Photo : avec l'aimable autorisation d'Analia Ramos
Bravant la guerre civile, la crise économique et le manque chronique de tout dans le sud du Soudan, Analia Ramos a apporté aide et soutien aux habitants de cette région qui depuis près d’un an luttent contre la faim.
« J’aime cette région, ses habitants et mon travail, explique Mme Ramos, coordinatrice pour Concern Worldwide, une organisation non-gouvernementale de secours et de développement humanitaires. »
Ressortissante argentine et ancienne boursière des Centres du Rotary en 2004-2006, Analia Ramos supervise des actions visant à fournir des semences et des outils aux foyers les plus défavorisés, établir des banques de semences et des pépinières, et dispenser des formations aux techniques de labourage, d’apiculture et de forgerie.
Selon elle, la situation dans la région Sud du Soudan s’est détériorée depuis son arrivée en août dernier.
« L’insécurité a augmenté, la crise économique nous a frappés de plein fouet et les violations au traité de paix se sont multipliées, déclare-t-elle.

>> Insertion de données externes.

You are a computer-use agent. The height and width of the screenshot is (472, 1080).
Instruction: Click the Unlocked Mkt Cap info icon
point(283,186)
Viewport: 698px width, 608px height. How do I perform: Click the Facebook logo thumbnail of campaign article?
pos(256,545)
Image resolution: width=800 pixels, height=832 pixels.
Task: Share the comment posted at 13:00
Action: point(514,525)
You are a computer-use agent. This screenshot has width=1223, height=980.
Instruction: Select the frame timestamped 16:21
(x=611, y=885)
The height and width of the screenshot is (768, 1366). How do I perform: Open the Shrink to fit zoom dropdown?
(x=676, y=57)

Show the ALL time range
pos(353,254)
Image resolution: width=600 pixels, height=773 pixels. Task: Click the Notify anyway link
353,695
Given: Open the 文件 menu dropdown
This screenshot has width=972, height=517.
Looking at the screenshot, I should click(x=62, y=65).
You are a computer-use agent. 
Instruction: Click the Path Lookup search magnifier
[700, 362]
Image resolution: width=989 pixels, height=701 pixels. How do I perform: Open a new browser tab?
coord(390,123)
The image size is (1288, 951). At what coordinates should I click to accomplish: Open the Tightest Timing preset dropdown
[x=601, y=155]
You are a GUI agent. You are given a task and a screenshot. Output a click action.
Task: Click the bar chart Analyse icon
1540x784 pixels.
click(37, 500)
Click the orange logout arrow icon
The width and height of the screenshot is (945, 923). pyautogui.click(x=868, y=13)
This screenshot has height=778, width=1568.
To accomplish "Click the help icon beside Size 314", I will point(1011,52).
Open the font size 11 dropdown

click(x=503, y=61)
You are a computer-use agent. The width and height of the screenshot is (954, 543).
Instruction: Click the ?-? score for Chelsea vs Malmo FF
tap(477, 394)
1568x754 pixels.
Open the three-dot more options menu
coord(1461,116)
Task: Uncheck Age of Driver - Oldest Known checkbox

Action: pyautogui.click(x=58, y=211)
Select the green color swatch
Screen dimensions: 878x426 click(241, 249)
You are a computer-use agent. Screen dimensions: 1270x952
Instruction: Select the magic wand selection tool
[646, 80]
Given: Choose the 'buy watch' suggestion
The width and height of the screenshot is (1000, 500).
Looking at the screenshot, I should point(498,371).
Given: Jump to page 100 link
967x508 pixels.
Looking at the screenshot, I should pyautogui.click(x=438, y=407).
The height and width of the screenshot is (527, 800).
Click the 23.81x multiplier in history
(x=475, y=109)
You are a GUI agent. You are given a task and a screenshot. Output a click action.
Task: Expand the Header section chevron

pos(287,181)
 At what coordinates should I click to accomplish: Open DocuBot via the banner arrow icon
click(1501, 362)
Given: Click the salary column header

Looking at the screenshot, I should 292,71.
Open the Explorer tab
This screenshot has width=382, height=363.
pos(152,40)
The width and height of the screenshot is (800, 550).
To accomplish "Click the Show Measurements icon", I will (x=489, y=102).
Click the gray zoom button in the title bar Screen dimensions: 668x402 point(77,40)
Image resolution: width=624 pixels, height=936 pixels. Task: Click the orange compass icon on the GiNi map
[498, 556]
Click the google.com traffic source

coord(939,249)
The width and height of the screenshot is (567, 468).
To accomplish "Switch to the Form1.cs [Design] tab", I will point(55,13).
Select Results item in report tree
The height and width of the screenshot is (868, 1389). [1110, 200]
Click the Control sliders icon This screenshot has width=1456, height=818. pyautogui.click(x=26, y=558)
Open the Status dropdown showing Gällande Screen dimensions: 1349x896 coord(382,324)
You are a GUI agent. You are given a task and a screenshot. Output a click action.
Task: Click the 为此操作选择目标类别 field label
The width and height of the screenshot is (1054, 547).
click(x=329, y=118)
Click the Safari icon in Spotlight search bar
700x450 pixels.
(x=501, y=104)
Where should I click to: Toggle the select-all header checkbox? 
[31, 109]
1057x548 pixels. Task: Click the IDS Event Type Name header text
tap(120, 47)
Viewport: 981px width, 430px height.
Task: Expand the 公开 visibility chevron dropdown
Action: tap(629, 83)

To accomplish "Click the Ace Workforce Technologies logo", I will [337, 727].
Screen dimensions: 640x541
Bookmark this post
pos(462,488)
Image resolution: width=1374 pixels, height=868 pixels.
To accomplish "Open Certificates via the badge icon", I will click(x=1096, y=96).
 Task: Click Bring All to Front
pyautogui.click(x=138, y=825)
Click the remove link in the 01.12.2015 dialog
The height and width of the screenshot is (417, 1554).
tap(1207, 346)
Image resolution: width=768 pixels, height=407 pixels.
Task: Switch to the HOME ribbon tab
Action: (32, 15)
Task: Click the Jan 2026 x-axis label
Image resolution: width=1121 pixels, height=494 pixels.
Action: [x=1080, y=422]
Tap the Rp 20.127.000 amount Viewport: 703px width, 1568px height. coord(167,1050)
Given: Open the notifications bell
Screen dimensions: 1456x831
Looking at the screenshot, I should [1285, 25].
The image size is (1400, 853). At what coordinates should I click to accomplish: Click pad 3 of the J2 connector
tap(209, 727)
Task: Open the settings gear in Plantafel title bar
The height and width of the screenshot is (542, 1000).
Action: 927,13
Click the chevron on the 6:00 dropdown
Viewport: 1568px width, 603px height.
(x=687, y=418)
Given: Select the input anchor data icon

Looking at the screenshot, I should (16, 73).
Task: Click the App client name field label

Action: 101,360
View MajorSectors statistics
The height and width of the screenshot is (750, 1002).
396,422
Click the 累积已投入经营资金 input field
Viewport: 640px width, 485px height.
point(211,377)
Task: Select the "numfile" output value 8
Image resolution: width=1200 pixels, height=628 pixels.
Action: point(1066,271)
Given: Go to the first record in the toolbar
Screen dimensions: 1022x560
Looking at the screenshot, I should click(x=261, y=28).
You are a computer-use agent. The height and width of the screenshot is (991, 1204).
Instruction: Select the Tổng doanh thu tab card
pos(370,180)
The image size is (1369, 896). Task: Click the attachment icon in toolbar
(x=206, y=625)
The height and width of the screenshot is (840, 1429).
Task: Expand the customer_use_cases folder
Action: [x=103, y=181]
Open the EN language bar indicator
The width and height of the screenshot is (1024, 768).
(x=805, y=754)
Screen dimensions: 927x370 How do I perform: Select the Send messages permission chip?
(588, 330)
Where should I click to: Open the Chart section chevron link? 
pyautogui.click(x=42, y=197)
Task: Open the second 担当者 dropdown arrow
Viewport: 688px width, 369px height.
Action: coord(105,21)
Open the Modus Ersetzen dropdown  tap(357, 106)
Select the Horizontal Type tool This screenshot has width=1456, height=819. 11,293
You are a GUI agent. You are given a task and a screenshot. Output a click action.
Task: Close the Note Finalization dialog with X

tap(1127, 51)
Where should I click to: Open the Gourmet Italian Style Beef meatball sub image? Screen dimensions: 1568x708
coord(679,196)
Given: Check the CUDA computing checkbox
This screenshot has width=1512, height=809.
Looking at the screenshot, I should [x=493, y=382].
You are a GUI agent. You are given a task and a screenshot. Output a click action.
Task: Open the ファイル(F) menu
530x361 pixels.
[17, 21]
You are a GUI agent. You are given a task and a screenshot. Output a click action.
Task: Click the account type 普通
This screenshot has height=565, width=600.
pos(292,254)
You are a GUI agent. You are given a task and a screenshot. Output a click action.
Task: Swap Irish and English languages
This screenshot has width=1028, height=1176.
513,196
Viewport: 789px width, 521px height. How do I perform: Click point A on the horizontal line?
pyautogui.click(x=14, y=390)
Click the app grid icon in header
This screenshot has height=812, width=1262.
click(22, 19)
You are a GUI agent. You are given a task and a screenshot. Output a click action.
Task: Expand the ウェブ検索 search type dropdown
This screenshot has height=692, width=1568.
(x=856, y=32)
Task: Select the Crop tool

Si vous ajoutez à cela la condamnation du président Bashir par la Cour internationale de justice, l’expulsion de 13 employés d’organisations non-gouvernementales et les luttes tribales, la situation de la région n’inspire pas le plus grand optimisme. »
Mais pour Mme Ramos, combattre la faim, atténuer et même parfois éliminer les souffrances des populations lui donne le sentiment qu’elle accomplit quelque chose d’essentiel.
Elle affirme que ne plus souffrir de la faim est un droit élémentaire pour tout être humain : « La santé et l’éducation en dépendent, ajoute-t-elle. Mais ce droit vient également avec des responsabilités : apprendre aux populations à produire pour qu'elles soient en mesure de se nourrir elles-mêmes. »
Mme Ramos décida à l’âge de sept ans qu’elle serait ingénieur agronome et à 12 ans, elle sut que ce serait en Afrique. Son expérience de boursière des Centres du Rotary à l’université de Bradford a, selon elle, défini sa carrière.
« Le Rotary m’a apporté une vision différente du monde, dit-elle. En combattant la faim, nous œuvrons pour la paix et le respect des doits de l’homme pour les populations les plus pauvres. »
Et de poursuivre : « La faim a fait plus de victimes que les conflits armés ou la maladie. Les grandes famines font d’abord la une de l’actualité, puis sont oubliées. La faim est un tueur très discret. »
Mme Ramos essaye de combattre les effets de la famine qui frappe la région Sud du Soudan par tous les moyens à sa disposition.
« La meilleure récompense est de savoir qu’un enfant a retrouvé le sourire, que quelqu’un est allé se coucher sans avoir faim et que Dieu est à nos côtés, même dans ces temps difficiles », conclut-elle.